Activity —
Take the line with "Viewport: 1456px width, 819px" as the first line and the last line of the data as the final one. Write out those lines exactly, and no others.

Records for the exercise —
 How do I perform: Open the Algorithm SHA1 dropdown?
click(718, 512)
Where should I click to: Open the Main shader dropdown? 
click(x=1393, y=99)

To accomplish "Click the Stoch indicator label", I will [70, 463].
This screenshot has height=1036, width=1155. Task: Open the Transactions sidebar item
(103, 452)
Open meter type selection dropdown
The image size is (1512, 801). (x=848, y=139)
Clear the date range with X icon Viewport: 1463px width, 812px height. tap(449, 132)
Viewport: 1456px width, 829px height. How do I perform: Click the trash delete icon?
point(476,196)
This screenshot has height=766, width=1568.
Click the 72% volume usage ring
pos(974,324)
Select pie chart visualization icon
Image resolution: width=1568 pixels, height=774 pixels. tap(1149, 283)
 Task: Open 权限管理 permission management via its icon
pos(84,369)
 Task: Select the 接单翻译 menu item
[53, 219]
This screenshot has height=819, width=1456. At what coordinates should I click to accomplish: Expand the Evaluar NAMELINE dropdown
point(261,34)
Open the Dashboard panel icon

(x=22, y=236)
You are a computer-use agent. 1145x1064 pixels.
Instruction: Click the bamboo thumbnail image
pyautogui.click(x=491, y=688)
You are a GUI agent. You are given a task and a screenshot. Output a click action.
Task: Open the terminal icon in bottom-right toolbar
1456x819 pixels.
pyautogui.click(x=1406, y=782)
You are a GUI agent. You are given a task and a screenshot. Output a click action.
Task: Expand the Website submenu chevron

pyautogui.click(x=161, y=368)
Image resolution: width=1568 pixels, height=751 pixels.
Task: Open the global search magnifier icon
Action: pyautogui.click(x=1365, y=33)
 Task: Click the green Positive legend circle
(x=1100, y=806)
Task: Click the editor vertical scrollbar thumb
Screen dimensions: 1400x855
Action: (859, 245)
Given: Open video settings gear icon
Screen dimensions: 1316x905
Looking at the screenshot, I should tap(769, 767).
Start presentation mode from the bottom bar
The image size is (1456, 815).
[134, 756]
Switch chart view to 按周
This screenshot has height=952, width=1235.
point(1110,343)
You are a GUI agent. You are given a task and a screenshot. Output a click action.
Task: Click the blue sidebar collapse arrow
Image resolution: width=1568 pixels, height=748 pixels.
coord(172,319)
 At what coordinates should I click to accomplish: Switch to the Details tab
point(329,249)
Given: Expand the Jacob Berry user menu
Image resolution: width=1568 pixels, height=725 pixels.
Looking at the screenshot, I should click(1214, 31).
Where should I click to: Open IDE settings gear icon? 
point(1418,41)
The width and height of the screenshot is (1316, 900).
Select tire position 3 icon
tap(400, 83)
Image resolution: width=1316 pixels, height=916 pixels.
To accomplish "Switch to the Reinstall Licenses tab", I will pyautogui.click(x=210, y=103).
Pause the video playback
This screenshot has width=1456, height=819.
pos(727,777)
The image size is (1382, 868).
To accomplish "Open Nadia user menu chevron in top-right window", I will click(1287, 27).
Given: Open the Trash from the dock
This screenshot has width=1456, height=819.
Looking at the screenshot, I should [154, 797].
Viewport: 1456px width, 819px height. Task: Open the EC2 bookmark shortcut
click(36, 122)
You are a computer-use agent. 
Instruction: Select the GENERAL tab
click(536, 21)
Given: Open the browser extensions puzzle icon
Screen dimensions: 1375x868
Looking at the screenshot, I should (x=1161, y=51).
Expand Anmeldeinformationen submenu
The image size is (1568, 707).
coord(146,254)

Completed exercise —
Viewport: 1456px width, 819px height. Task: Open the EC2 bookmark shortcut
click(36, 122)
You are a computer-use agent. 
Instruction: Select the GENERAL tab
click(536, 21)
Given: Open the browser extensions puzzle icon
Screen dimensions: 1375x868
Looking at the screenshot, I should (x=1161, y=51).
Expand Anmeldeinformationen submenu
The image size is (1568, 707).
coord(146,254)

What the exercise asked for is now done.